* DOCUMENT EXCERPT
=======

So a little bit of behind-the-scenes for you. As I record this, it's April 1. I am recording this in my husband's dental practice, because it is currently closed due to the Coronavirus epidemic. And with my husband and my children at home, I realized that the best, quietest place for me to record this podcast would actually be at his office, because there's no one here. So, you can imagine me sitting in my husband's dental office recording this for you, and figuring out how to move forward in my business and with the podcast, even in the midst of a global pandemic. 

And I suspect many of you who are listening can really resonate with that. There are very few people, if anyone, whose lives have not been affected by Coronavirus. Many of us are under stay at home orders. Many of us are finding that our businesses are significantly impacted as a result. And so if that's you, I just want you to know that you are not alone, that my family is going through it, and if there is a silver lining in all of this, and it may be a little early to look for silver linings, but if there is, I believe the silver lining is that we are all witnessing just how interconnected our world is and how connected we are to one another. And my hope, my sincerest wish, is that this newfound level of connection and empathy that we are all experiencing will lead to some truly positive growth in the world.

That's what I'm holding on to during all of this, that even as I struggle some days to figure out how to create a new routine for my family that balances virtual school with running a business, and all of the stress that comes from social distancing, and not having our typical outlets of connecting with friends and family, I still hold on to hope and hold on to the belief that when we are through this crisis, we will be more connected, more compassionate, and more understanding than we were before. 

So, just wanted to start off the podcast kind of sharing my perspective on things. And I will also tell you that even though Coronavirus has disrupted a great deal of my life, it actually has not disrupted my business too dramatically. And that's because as a coach, I'm able to work pretty much anywhere, anytime, anyplace.

That's one of the advantages of coaching is that there's so much flexibility inherent in how we work with people, that when we face crises that disrupt everything, we can find some stability within our coaching business. I certainly have. I've loved that I'm able to continue to support my private coaching clients, and my Coach with Clarity members, regardless of what's going on in the world. I know that I can hop on a Zoom call, or I can dial into my members only room, and we can show up and connect and I can support and pour all sorts of love into my people.

=======

Source data:
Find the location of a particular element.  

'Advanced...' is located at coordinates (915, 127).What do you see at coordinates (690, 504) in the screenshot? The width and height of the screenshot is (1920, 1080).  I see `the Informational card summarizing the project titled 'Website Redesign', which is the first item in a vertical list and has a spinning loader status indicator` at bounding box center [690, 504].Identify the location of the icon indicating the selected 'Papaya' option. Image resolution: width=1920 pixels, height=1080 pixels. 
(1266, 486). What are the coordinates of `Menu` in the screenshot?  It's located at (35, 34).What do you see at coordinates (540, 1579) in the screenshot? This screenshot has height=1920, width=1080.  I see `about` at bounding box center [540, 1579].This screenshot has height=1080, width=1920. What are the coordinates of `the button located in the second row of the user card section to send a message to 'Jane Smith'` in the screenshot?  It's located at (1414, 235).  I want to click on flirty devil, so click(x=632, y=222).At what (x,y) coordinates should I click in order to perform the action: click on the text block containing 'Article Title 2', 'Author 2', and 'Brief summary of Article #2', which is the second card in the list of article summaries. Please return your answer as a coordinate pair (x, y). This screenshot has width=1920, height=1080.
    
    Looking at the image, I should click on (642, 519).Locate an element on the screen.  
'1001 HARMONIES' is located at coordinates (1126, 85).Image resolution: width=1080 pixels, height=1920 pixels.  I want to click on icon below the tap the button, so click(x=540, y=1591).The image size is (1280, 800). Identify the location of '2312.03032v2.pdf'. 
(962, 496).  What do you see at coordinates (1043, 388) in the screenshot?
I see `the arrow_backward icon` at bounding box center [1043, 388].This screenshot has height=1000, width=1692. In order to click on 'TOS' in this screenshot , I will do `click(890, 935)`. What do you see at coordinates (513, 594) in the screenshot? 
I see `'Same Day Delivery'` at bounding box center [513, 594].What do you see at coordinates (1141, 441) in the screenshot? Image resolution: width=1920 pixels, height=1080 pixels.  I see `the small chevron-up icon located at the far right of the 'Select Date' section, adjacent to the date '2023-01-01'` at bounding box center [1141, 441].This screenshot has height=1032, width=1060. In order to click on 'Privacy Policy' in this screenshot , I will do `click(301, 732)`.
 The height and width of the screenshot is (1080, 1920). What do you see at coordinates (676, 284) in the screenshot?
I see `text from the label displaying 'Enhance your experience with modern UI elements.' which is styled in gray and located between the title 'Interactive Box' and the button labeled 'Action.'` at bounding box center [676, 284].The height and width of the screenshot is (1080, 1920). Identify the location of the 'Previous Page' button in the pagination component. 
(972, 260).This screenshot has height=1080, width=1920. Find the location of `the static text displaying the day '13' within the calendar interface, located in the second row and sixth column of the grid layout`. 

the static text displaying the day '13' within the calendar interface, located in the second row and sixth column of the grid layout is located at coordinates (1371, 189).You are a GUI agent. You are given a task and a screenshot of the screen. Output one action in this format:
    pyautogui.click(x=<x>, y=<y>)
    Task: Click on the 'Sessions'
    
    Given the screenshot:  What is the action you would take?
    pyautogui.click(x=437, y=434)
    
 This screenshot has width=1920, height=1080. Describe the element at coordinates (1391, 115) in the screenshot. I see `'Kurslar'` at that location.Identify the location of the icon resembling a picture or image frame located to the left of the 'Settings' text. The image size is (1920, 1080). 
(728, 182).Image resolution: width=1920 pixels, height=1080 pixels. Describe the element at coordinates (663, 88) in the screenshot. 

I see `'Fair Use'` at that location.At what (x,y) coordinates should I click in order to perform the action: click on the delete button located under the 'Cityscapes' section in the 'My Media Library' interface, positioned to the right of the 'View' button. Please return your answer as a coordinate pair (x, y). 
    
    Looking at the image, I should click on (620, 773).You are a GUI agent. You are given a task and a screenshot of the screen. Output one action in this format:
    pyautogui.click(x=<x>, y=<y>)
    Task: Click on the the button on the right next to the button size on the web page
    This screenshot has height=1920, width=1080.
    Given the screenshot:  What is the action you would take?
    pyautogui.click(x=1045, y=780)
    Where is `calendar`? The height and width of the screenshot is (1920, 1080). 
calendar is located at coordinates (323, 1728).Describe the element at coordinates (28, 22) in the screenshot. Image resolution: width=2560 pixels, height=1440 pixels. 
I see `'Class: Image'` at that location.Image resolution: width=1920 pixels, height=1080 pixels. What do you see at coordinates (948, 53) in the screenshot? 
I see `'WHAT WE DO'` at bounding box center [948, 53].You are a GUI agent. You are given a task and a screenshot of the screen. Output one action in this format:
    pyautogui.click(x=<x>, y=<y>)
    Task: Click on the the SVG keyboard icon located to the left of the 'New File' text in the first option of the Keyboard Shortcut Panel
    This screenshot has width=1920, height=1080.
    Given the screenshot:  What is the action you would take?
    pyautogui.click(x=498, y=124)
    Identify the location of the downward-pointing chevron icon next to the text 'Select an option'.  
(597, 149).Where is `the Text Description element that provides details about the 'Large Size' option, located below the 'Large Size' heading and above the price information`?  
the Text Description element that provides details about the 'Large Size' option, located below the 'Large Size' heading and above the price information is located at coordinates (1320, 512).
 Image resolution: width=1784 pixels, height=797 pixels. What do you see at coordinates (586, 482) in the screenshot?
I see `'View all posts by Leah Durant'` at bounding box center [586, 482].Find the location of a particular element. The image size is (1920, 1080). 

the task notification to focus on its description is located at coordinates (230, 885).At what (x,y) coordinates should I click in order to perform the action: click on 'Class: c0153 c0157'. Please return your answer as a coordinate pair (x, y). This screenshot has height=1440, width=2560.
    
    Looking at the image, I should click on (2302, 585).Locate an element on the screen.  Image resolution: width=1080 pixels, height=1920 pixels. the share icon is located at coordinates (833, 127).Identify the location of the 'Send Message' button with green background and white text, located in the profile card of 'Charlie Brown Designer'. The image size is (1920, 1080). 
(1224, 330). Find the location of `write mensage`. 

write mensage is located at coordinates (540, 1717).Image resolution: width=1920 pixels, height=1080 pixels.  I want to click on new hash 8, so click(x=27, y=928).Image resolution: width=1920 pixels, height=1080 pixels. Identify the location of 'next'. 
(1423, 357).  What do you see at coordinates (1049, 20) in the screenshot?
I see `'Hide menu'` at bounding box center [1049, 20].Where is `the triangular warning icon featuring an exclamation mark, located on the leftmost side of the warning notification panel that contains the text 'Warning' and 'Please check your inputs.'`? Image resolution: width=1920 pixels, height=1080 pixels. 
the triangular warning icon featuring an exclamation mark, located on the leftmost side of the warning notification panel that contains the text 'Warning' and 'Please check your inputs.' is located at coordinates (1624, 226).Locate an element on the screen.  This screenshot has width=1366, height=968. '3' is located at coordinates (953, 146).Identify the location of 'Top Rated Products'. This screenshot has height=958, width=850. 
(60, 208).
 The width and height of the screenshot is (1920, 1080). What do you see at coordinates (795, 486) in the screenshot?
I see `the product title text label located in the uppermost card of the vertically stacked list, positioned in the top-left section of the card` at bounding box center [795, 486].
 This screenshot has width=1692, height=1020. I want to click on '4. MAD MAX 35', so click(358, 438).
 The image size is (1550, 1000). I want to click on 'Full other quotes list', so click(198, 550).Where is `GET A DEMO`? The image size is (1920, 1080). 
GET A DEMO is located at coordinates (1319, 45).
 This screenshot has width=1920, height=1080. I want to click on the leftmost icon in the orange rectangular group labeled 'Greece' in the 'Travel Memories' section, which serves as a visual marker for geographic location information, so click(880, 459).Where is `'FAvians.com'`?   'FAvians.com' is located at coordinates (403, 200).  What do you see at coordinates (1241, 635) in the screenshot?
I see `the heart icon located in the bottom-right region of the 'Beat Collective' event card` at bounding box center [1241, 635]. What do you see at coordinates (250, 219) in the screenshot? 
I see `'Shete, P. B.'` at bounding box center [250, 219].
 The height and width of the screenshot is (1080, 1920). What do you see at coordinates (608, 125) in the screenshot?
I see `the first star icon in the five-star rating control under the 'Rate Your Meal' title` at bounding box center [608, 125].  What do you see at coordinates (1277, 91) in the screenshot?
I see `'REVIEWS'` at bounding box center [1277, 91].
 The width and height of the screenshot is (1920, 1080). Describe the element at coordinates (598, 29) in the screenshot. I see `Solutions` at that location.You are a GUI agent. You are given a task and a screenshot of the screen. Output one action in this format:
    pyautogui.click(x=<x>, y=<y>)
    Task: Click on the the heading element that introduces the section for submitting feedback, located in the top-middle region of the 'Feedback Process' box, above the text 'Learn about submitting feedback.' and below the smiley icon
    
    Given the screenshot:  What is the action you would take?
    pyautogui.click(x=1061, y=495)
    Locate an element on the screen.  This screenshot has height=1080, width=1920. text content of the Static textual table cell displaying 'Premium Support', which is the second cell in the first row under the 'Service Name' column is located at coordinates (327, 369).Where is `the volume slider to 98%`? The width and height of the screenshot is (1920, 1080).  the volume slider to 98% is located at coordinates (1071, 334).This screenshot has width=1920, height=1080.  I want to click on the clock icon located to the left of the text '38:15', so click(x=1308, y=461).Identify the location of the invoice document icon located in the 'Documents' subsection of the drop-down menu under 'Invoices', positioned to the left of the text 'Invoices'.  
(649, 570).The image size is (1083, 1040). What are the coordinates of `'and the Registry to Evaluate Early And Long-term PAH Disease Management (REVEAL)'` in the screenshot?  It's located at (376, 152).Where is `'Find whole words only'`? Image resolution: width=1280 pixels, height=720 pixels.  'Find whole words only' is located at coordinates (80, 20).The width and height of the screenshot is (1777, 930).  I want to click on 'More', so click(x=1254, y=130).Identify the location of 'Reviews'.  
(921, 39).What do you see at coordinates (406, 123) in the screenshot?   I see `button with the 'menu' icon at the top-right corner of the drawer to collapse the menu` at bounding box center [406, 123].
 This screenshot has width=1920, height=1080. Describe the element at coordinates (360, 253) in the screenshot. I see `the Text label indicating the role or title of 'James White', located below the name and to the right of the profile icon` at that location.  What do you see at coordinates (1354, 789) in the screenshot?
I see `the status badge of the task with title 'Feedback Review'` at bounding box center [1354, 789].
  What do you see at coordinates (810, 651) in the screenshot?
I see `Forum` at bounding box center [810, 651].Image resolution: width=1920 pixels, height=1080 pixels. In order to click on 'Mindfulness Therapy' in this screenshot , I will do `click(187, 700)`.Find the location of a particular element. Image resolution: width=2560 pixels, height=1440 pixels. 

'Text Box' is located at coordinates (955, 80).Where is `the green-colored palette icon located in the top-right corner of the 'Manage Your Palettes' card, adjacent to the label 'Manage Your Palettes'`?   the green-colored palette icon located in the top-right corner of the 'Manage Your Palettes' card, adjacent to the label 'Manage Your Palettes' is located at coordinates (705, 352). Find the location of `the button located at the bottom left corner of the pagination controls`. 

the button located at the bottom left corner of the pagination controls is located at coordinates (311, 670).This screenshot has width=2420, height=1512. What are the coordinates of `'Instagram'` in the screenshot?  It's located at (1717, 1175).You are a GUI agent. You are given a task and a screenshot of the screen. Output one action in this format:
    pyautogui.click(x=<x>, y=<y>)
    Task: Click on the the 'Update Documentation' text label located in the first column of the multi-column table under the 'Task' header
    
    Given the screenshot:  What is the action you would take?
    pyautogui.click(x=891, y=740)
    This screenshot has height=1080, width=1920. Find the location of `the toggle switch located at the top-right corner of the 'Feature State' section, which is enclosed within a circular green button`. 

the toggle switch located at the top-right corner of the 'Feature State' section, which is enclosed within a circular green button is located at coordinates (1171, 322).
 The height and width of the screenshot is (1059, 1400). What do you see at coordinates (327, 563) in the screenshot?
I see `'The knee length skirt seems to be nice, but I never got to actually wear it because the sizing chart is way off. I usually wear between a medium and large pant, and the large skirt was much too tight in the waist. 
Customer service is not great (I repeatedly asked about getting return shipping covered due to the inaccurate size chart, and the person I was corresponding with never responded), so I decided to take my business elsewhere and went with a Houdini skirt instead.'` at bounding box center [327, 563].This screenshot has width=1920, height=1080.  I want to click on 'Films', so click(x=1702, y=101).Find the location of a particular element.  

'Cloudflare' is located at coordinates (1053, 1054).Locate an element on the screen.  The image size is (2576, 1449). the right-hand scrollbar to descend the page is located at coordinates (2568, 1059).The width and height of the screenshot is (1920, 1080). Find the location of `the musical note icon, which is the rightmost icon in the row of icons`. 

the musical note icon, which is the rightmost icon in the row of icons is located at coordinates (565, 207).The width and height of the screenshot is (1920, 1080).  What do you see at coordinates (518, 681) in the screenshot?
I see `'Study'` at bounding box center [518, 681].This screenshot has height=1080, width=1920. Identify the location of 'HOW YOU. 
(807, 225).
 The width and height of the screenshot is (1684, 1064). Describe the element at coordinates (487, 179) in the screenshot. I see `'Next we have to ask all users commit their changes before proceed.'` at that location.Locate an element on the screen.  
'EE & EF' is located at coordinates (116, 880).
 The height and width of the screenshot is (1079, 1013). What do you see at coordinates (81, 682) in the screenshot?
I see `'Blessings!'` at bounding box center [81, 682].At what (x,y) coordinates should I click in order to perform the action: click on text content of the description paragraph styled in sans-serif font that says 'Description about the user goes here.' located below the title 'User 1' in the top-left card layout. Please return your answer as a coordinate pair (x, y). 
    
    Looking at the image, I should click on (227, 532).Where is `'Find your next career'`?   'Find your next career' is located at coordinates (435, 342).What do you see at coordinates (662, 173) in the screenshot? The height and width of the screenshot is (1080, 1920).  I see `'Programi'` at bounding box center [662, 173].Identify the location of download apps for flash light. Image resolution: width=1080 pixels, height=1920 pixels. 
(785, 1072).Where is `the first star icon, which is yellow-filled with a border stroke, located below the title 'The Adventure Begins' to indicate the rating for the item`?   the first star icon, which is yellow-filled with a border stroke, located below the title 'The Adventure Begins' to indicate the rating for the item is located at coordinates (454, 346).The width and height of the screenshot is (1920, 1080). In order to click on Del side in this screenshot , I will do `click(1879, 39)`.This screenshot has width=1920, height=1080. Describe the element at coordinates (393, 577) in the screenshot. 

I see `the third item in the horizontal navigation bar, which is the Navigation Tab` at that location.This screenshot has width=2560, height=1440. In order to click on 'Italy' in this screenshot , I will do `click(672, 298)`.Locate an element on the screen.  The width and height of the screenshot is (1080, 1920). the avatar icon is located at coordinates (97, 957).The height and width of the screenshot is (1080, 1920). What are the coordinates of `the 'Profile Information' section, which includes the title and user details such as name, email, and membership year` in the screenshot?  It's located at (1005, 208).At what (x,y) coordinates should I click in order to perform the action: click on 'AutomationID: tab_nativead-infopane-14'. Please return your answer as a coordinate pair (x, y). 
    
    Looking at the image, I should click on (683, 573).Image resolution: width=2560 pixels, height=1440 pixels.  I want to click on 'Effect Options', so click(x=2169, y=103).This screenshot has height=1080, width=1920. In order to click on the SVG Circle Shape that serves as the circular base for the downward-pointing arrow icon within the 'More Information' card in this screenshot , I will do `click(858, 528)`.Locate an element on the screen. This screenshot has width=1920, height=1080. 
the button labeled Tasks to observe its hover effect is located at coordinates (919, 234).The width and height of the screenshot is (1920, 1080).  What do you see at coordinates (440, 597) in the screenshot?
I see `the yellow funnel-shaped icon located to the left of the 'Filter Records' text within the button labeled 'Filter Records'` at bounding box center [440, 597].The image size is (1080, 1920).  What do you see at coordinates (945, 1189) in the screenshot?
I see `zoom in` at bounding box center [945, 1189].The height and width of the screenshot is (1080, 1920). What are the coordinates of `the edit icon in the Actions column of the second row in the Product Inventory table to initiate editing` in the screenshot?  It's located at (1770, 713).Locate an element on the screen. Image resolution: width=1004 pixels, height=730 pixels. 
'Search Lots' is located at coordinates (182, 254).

=======

* LIST OF TASKS
a – Answer these questions from the podcast excerpt, one line each:
(i) What date does the speaker give for the recording?
(ii) Where is the speaker recording the podcast?
(iii) What two ways does the speaker name for connecting with clients and members?
b – For each statement, say yes or no according to the podcast excerpt, and quote the words that decide it.
(i) The speaker says Coronavirus has dramatically disrupted the speaker's business.
(ii) The speaker's husband and children are at home.
(iii) The speaker says it is clearly the right time to look for silver linings.

* YOUR RESPONSES
a –
(i) April 1.
(ii) In the speaker's husband's dental practice.
(iii) A Zoom call and the members only room.

b –
(i) No: "it actually has not disrupted my business too dramatically."
(ii) Yes: "with my husband and my children at home"
(iii) No: "it may be a little early to look for silver linings"